* start *

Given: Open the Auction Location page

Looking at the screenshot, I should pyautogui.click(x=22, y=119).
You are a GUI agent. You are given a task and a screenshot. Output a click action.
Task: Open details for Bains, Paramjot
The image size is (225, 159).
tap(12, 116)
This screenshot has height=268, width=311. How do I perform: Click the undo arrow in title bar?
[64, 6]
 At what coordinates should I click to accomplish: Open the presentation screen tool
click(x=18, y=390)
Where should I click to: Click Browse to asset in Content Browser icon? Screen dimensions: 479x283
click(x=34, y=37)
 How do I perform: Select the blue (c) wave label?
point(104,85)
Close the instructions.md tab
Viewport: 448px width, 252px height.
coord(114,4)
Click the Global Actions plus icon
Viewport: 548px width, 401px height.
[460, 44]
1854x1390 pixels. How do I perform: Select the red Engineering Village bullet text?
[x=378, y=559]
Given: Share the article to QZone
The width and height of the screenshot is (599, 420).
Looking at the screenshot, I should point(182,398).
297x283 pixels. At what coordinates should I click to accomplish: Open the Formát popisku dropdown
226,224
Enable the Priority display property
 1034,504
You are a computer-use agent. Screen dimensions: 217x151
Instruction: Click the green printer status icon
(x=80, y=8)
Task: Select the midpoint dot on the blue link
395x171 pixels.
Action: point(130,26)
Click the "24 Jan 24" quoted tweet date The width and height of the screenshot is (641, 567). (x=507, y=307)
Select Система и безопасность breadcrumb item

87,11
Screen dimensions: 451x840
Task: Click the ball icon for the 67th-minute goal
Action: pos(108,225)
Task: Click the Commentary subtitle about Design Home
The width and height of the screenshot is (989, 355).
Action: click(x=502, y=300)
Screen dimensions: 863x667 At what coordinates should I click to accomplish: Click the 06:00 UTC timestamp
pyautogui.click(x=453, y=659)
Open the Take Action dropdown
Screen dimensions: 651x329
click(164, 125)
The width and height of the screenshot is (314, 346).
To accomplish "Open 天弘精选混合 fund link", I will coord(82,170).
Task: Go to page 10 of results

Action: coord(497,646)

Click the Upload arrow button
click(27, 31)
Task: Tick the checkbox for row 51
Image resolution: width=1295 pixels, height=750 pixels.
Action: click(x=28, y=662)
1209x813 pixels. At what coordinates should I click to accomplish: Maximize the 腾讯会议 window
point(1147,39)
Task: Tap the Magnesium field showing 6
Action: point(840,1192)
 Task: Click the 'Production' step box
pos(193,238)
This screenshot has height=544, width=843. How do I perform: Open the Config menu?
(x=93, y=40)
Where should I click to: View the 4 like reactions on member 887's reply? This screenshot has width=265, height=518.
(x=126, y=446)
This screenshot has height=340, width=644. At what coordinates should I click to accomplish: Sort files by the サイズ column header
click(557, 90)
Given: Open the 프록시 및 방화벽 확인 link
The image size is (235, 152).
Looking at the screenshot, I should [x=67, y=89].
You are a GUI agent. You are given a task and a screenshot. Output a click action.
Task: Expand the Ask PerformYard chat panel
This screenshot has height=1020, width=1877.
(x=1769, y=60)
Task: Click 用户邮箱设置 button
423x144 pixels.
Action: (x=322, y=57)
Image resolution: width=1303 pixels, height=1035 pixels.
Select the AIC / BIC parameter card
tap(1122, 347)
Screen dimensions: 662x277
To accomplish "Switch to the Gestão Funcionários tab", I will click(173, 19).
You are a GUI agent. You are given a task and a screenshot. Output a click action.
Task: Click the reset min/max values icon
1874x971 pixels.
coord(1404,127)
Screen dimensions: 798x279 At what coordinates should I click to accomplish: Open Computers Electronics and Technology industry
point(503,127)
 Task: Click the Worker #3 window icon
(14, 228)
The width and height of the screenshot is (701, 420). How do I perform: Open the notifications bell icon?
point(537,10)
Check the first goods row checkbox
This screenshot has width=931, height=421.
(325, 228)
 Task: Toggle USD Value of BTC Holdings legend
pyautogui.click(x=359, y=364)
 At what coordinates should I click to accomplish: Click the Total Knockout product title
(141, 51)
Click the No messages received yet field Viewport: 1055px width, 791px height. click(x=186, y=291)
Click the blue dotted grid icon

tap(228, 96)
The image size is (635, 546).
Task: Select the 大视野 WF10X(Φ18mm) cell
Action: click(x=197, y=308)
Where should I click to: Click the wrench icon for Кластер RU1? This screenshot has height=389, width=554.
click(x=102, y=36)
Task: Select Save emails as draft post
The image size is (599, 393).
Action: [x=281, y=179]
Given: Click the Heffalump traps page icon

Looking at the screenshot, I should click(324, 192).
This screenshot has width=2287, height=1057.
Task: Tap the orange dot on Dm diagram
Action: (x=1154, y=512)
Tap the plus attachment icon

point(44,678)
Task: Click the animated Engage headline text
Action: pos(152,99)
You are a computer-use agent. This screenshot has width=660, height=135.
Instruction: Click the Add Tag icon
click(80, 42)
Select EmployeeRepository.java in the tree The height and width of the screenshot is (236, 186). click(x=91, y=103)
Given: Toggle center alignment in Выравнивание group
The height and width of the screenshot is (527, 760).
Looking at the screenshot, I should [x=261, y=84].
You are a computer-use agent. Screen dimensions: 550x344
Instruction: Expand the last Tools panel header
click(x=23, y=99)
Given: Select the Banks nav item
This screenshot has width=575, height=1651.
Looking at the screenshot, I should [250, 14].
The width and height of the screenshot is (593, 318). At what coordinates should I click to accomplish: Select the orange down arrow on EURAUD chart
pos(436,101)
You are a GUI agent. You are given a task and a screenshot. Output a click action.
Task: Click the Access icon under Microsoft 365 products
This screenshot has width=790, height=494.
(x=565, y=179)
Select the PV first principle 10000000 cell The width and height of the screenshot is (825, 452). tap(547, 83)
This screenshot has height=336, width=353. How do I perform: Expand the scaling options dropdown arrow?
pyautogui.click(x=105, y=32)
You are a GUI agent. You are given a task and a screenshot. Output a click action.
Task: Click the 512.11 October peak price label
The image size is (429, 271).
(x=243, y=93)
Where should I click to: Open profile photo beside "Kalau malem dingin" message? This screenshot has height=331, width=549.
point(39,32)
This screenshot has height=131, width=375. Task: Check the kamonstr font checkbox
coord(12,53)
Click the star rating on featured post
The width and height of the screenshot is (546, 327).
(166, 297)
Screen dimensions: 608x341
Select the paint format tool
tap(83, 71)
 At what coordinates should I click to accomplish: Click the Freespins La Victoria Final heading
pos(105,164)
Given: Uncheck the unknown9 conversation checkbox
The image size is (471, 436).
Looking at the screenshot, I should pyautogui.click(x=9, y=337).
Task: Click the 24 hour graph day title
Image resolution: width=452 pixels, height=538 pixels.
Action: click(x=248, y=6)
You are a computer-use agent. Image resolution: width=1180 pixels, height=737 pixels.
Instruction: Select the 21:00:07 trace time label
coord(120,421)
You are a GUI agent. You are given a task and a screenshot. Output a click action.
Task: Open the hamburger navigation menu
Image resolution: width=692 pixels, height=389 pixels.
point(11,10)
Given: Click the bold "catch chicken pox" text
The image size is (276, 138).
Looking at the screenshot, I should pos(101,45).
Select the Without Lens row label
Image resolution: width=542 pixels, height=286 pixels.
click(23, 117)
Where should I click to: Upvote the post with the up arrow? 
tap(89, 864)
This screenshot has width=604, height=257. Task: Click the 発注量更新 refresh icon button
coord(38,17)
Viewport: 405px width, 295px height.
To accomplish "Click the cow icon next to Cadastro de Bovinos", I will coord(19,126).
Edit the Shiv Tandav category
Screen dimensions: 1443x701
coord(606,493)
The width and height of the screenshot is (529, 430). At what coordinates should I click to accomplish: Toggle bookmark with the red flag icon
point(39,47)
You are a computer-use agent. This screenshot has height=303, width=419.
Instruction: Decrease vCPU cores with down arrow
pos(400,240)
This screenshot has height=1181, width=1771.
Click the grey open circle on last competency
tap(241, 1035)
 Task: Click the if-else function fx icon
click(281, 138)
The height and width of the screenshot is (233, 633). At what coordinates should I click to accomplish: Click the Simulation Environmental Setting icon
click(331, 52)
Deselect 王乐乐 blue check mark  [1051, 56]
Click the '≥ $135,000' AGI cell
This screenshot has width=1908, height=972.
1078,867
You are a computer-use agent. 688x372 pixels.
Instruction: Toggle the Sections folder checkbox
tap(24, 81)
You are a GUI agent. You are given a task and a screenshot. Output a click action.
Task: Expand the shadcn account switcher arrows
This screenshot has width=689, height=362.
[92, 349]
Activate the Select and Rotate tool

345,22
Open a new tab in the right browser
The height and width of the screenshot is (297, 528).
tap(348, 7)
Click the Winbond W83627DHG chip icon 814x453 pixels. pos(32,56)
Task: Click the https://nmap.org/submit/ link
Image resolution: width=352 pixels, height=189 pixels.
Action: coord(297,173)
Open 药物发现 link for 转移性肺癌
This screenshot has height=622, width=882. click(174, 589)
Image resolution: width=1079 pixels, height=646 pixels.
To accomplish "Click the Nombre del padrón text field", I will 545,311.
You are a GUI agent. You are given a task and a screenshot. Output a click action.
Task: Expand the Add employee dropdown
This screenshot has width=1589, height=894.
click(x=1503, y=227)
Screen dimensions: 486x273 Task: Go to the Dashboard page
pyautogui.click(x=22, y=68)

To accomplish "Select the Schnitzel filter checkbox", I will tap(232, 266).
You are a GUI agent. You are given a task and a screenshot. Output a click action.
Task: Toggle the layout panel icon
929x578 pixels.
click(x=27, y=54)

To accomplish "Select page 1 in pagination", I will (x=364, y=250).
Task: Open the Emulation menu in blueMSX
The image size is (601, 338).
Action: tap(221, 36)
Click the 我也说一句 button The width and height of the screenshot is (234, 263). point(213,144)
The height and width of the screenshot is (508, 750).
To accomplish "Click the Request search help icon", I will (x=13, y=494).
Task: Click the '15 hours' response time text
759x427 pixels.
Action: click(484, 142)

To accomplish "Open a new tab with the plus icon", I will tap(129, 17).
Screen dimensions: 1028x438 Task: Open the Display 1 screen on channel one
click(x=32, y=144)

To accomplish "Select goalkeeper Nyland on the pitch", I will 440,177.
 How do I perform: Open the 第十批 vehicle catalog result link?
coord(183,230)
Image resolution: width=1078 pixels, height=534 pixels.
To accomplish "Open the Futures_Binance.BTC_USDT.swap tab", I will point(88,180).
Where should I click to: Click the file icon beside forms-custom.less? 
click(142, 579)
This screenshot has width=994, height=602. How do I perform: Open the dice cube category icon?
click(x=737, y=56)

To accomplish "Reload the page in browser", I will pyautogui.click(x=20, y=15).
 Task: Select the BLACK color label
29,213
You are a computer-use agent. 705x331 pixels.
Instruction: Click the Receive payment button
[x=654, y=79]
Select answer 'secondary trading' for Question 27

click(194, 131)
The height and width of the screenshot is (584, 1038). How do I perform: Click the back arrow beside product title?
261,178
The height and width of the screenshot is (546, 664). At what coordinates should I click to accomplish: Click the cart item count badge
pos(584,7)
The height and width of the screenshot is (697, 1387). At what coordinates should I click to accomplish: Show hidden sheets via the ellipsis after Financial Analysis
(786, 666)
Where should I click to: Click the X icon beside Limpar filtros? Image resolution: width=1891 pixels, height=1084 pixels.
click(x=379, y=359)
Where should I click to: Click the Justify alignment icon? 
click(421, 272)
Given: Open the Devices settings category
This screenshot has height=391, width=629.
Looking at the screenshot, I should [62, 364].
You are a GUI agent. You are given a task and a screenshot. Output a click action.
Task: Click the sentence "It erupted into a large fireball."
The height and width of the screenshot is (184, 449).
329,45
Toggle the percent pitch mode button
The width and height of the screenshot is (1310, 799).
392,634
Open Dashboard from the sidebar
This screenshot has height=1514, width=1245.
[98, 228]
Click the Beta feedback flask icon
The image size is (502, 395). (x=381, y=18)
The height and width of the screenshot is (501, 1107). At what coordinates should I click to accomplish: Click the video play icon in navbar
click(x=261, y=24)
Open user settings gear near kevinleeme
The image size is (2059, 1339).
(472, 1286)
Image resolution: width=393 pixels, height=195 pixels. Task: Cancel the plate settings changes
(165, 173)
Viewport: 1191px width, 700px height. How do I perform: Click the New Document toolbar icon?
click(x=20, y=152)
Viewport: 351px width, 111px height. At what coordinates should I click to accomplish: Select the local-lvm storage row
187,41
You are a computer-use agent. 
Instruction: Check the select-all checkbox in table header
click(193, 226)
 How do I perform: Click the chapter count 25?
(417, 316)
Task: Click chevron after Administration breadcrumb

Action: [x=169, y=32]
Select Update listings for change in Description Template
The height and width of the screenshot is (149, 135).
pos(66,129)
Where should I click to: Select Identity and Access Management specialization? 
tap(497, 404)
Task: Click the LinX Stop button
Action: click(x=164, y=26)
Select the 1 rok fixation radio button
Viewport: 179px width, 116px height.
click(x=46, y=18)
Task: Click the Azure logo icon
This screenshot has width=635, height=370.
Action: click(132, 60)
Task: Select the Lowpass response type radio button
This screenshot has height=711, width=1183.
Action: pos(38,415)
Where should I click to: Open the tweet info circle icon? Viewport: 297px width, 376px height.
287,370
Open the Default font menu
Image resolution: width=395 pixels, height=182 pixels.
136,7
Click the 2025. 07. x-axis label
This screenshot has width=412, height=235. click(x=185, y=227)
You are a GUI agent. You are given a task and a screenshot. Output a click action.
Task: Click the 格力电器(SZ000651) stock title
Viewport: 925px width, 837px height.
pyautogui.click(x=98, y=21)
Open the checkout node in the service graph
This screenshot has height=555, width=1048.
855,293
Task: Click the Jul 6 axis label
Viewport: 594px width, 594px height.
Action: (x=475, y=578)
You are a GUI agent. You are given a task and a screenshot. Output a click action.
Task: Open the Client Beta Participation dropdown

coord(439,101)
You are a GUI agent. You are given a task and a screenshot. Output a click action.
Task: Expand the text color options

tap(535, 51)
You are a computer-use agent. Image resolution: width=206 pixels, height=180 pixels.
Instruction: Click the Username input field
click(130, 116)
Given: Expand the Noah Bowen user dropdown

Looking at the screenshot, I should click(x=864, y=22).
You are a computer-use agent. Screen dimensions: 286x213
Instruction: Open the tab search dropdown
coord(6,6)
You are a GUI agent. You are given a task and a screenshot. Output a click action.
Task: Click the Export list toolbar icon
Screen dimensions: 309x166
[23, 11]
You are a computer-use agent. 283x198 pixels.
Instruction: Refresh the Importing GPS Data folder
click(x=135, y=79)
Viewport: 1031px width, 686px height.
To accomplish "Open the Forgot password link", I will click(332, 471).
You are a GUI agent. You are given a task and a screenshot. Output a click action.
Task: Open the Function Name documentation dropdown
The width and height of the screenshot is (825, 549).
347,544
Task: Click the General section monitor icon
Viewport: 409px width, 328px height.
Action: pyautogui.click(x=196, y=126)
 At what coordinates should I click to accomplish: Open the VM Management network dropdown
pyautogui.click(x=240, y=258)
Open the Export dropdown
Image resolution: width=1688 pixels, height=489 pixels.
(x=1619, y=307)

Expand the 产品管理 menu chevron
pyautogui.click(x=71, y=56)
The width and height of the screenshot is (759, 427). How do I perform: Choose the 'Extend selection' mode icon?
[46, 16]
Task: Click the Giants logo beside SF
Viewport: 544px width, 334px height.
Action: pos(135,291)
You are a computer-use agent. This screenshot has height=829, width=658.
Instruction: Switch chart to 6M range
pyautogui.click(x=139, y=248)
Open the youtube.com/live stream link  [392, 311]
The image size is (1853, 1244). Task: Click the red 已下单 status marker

* end *

» **Problem description**
Find each line in the rows above that contains the word "last" and copy it out. Case counts.

» **Solution below**
Instruction: Expand the last Tools panel header
Click the grey open circle on last competency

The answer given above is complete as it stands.